Obbligo presentazione della dichiarazione finale IVA

Quanto all'obbligo relativo alla presentazione della dichiarazione finale IVA, in mancanza di un'espressa norma che disciplini tale fattispecie, riteniamo, ancora, che si debba fare riferimento ai principi.

La dichiarazione “finale” IVA altro non è se non la dichiarazione fiscale che il soggetto passivo d'imposta deve presentare in relazione all'intero anno solare nel corso del quale sia intervenuta la cessazione dell'attività economica d'impresa.

Tale dichiarazione deve recare le informazioni ed i dati relativi alle operazioni rilevanti ai fini del tributo IVA poste in essere da contribuente dal 1° giorno dell'anno solare sino alla data della comunicata cessazione dell'attività economica.

Da ciò consegue che anche in caso di fallimento del soggetto passivo d'imposta sussiste l'obbligo per l'impresa debitrice di presentare la dichiarazione IVA relativa all'anno solare nel corso del quale sia intervenuta la chiusura della procedura.

Quanto al soggetto tenuto ad adempiere tale obbligo tributario, riteniamo che nei casi in cui la comunicazione di cessazione dell'attività economica spetti all'imprenditore tornato in bonis, sia egli stesso a dover presentare la dichiarazione “finale” IVA.

Dubbi, invero, sussistono con riferimento al caso in cui la procedura si chiuda per compiuta liquidazione dell'attivo, per inutilità della prosecuzione ovvero per la definitiva omologazione di un concordato con cessione di beni e/o con assuntore.

Secondo un orientamento dottrinario, a motivo della mancata sussistenza di effetti d'ultrattività della procedura, il curatore non sarebbe in alcun caso tenuto ad assolvere “in occasione della chiusura del fallimento, alcun obbligo, perché le norme particolari dettate per lui non lo prevedono” (B. Quatraro-S. D'Amora, Il curatore fallimentare, Milano, 1999, p. 4793).

Secondo altro orientamento, al contrario, per quanto con la chiusura della procedura concorsuale la curatela fallimentare venga a cessare da ogni propria funzione, pur residua in capo al curatore un obbligo dichiarativo che diremmo “derivato”.

Il curatore sarebbe così tenuto a “portare a termine, fino al puntuale ed integrale assolvimento, il mandato professionale affidatogli dal tribunale fallimentare con la nomina” (V. Oracolo, Adempimenti dei curatori fallimentari.

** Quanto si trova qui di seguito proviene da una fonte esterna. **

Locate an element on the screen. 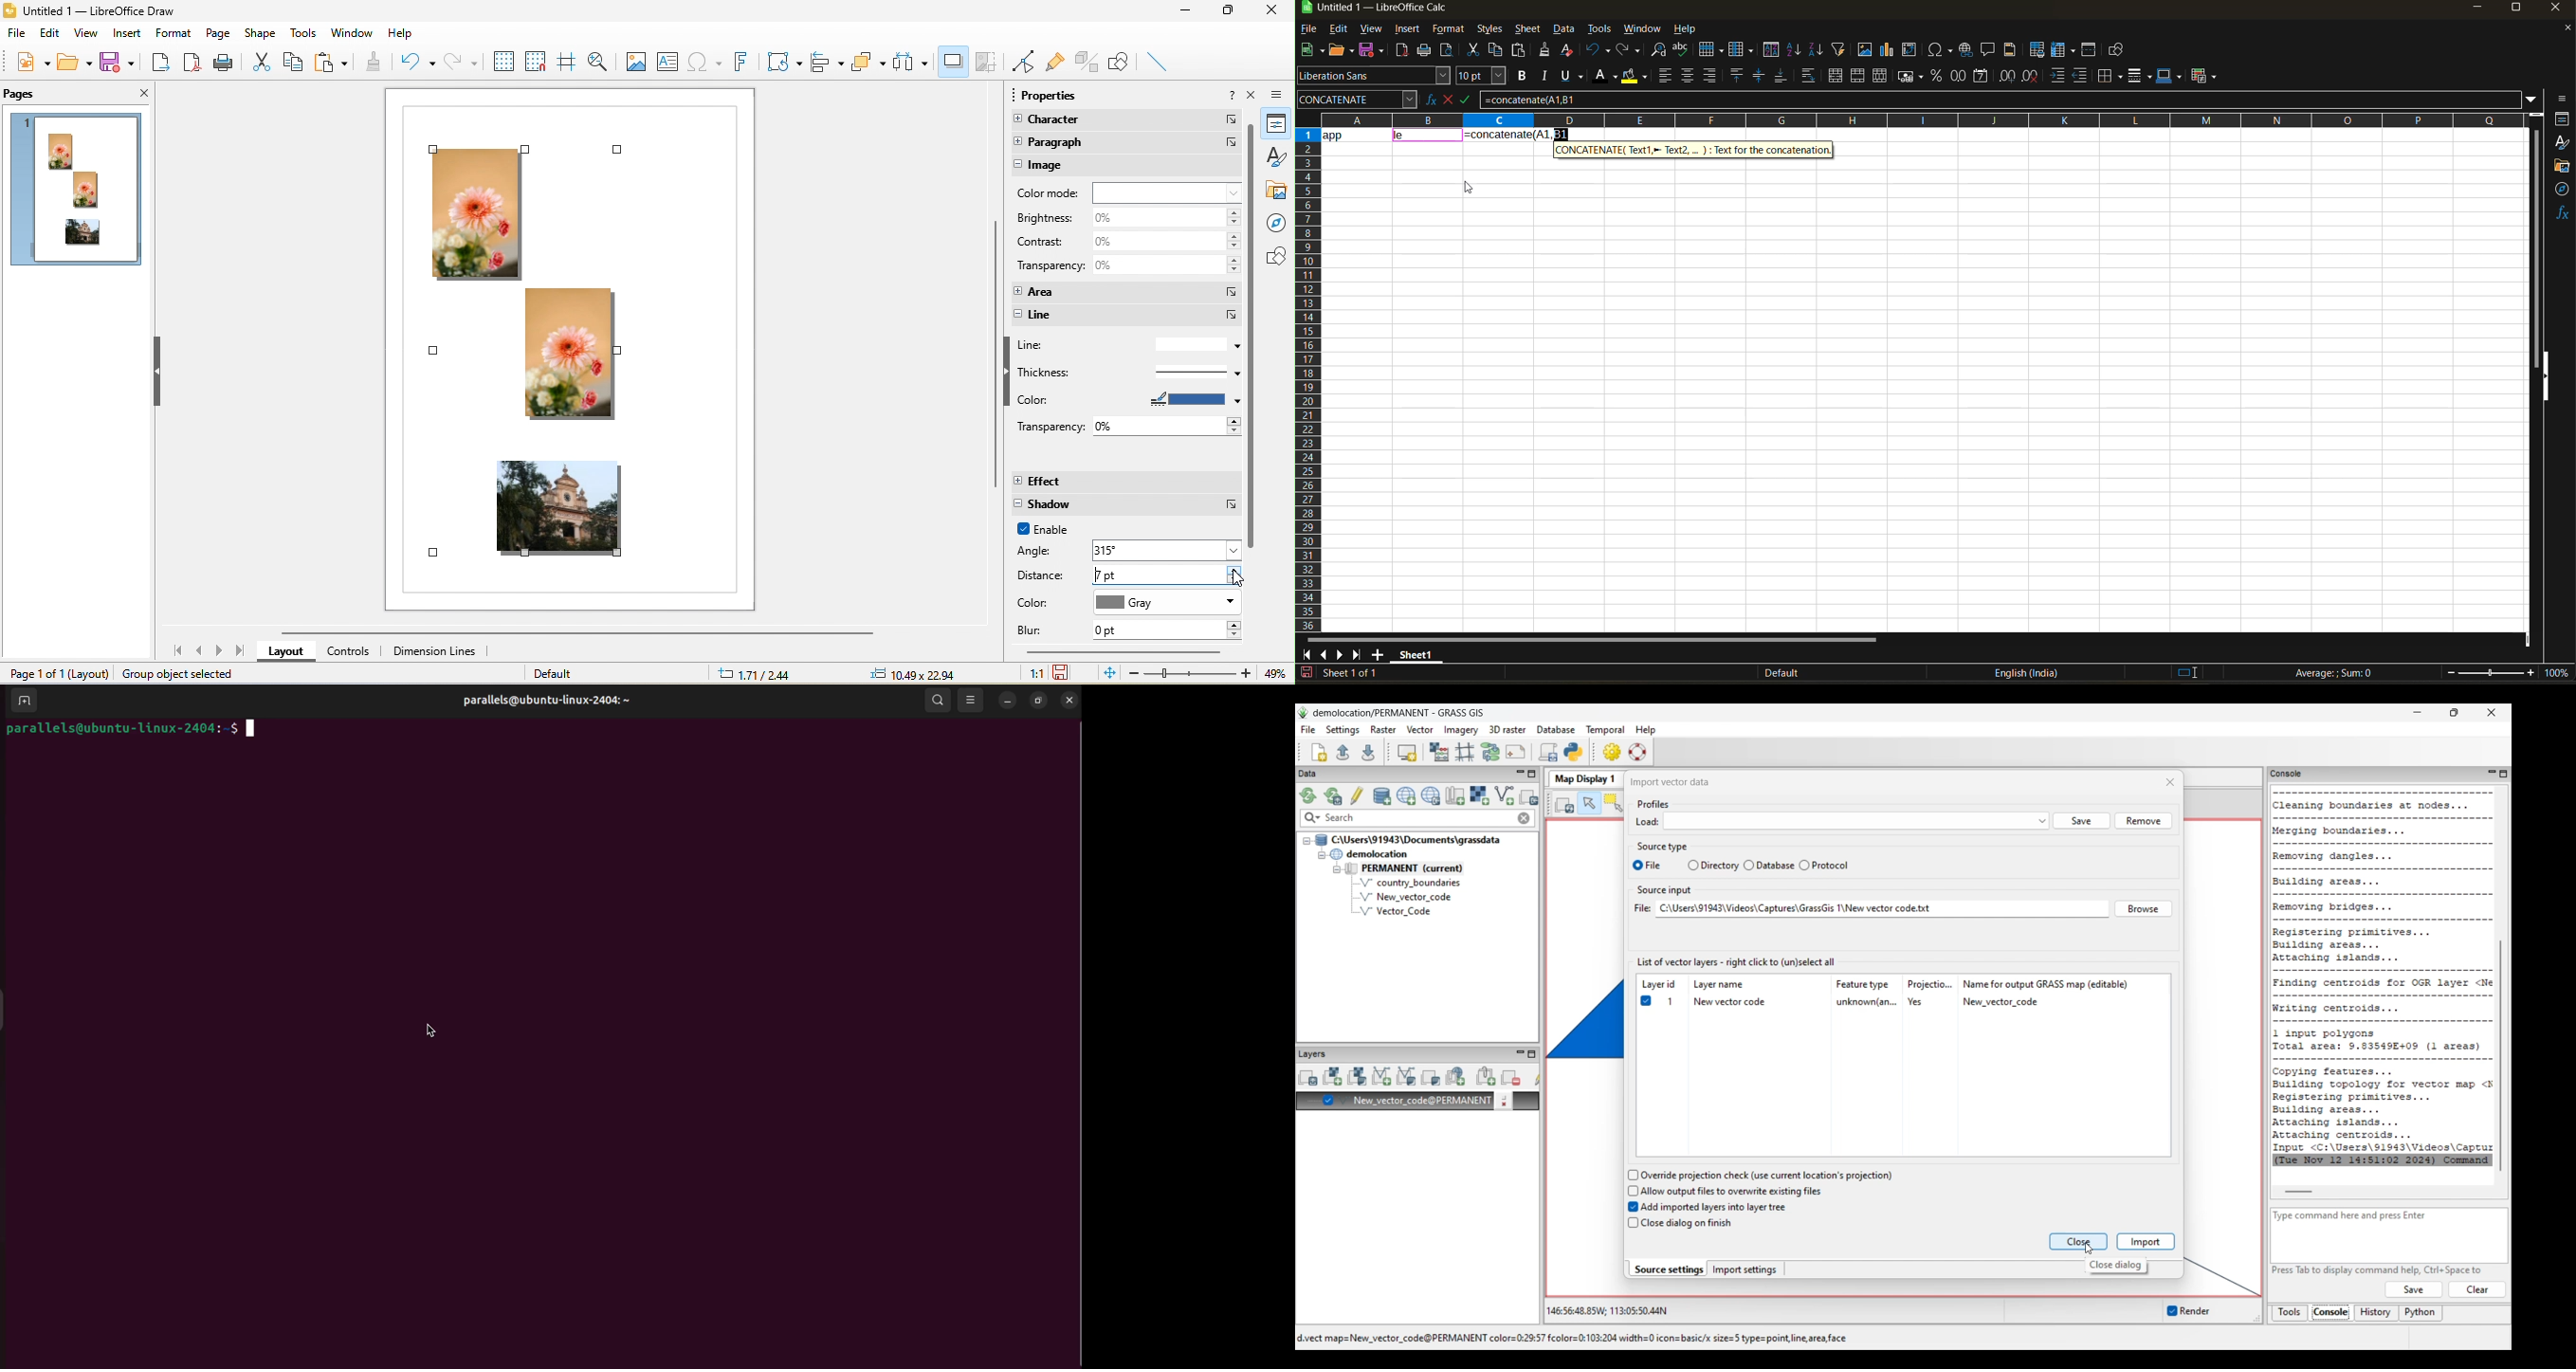 The height and width of the screenshot is (1372, 2576). open is located at coordinates (1342, 51).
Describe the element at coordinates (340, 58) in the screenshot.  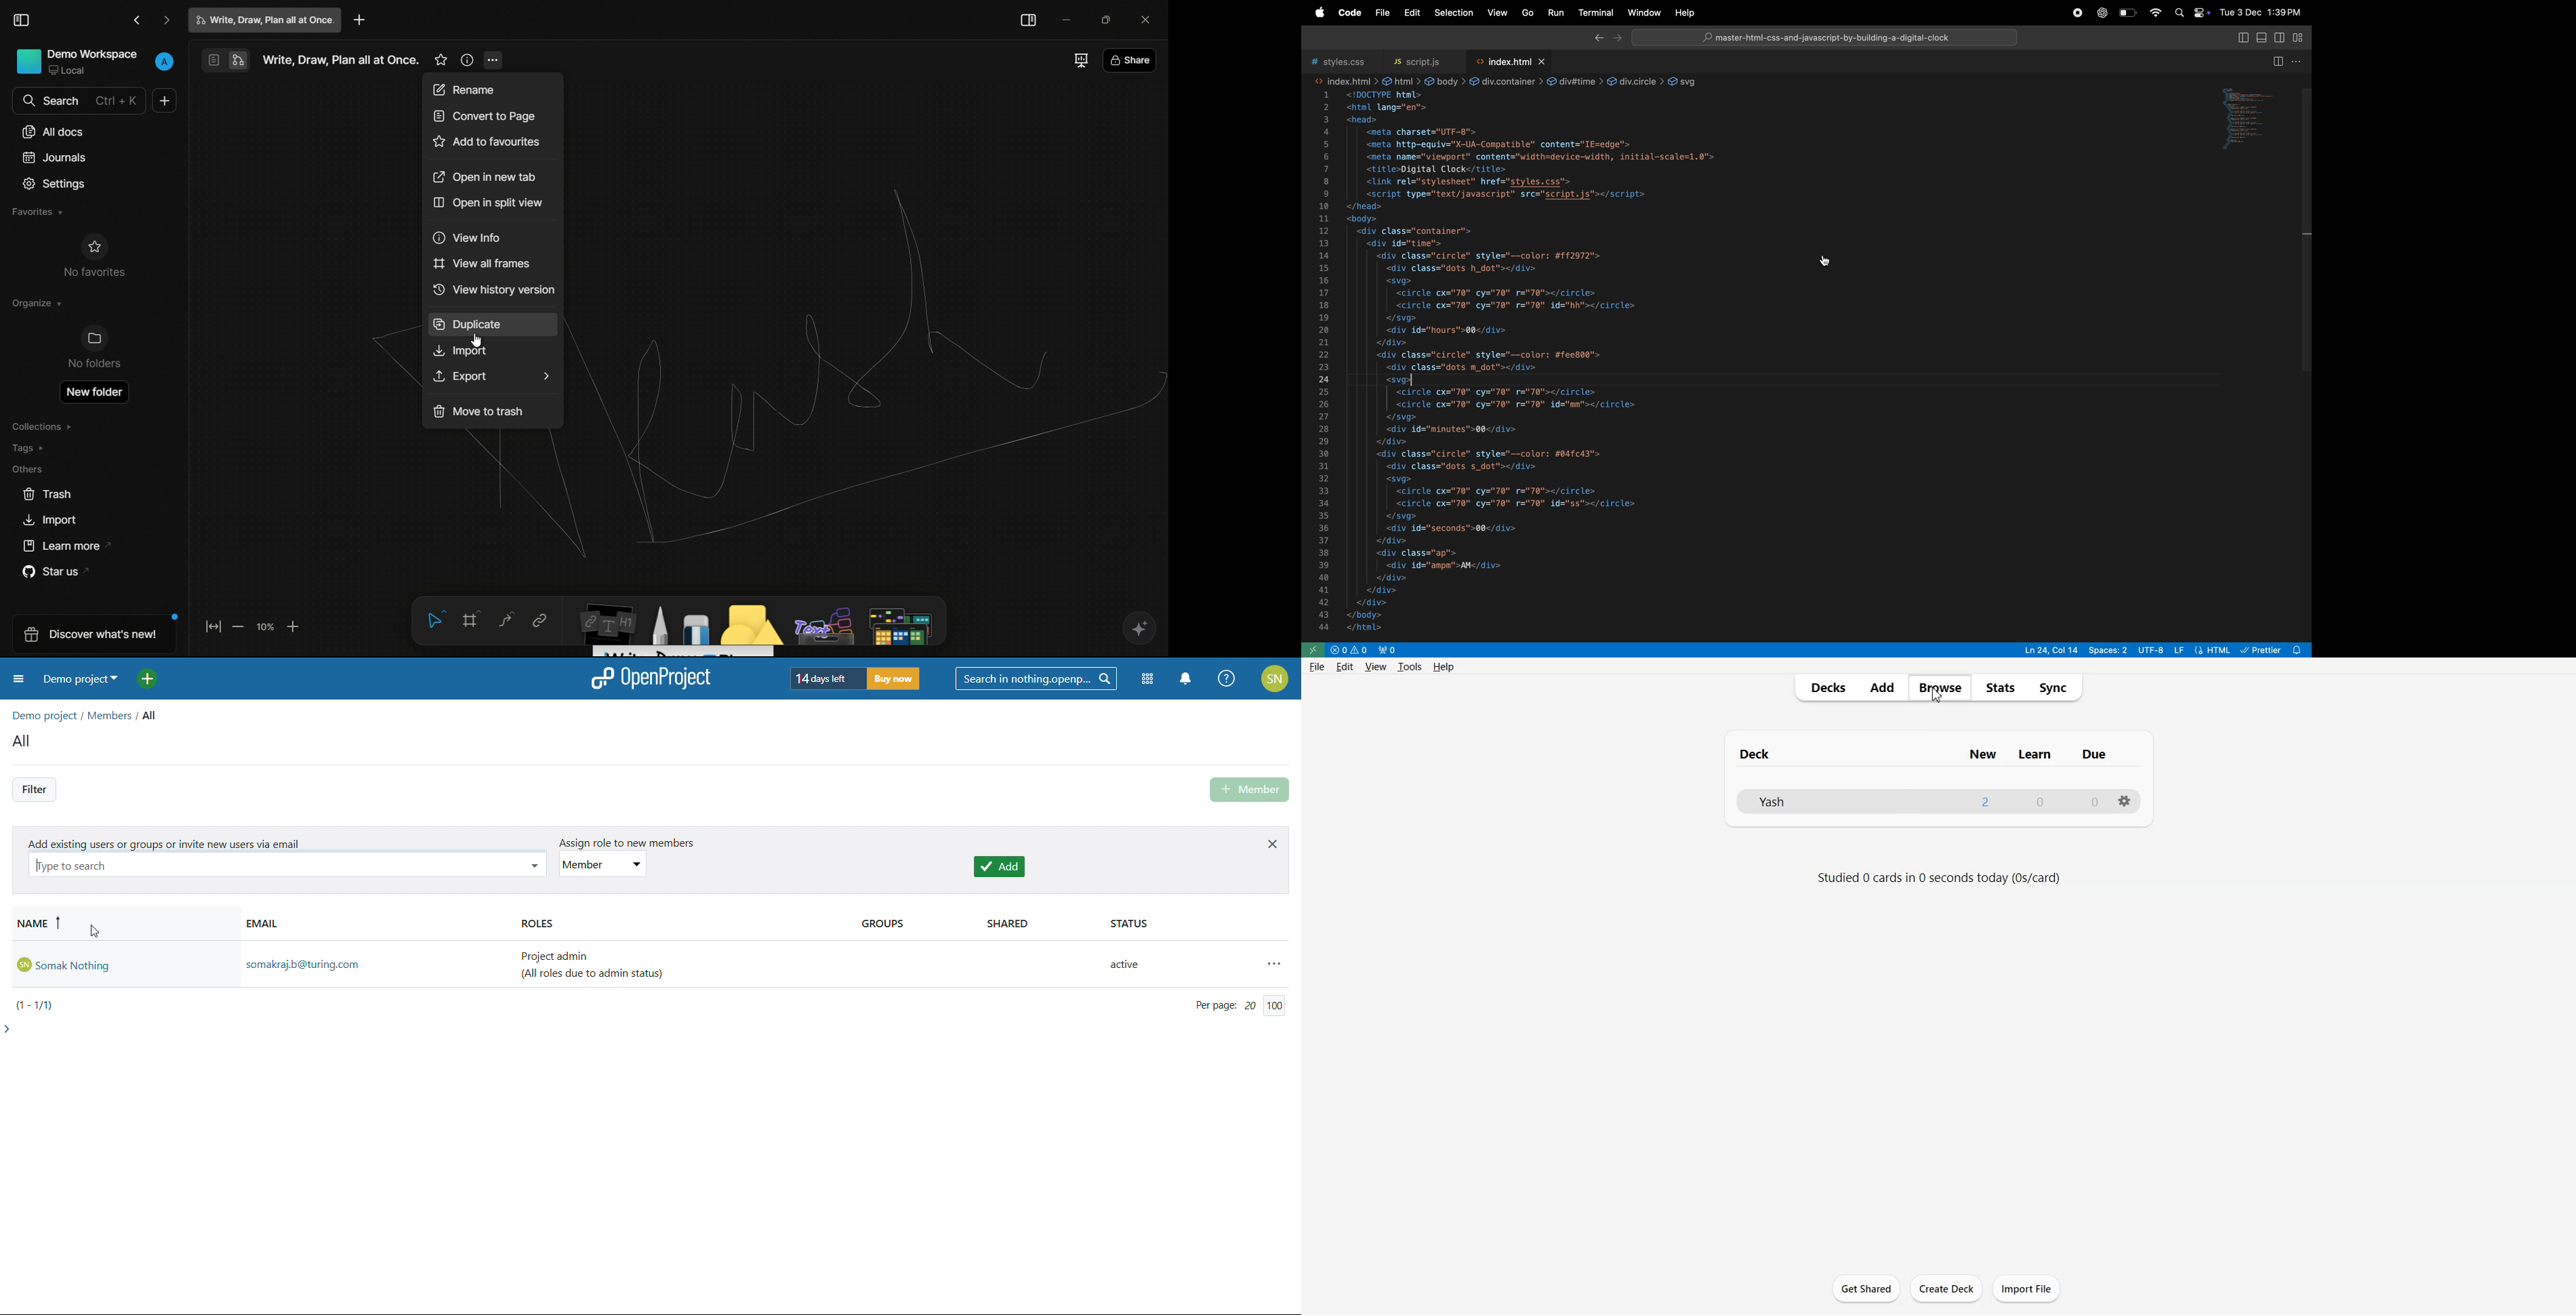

Comunicazioni anagrafiche e dichiarazioni IVA, in Il fisco, 1993, p. 6369).

Ad avviso di chi scrive, nei casi in cui con la chiusura della procedura concorsuale venga meno l'assetto organizzativo d'impresa, verificandosi così la cessazione dell'attività – e dunque, anche con riferimento al concordato fallimentare con assuntore –, spetta al curatore presentare la dichiarazione finale IVA, negli ordinari termini di legge.

Tale adempimento – in conclusione –, pur in mancanza di un'espressa disposizione di legge in tal senso, discende dal ricordato obbligo in capo alla curatela fallimentare di presentare la comunicazione di cessazione dell'attività, una volta che siano state ultimate le operazioni di liquidazione, ex art. 35, commi3-4, D.P.R. n. 633/1972.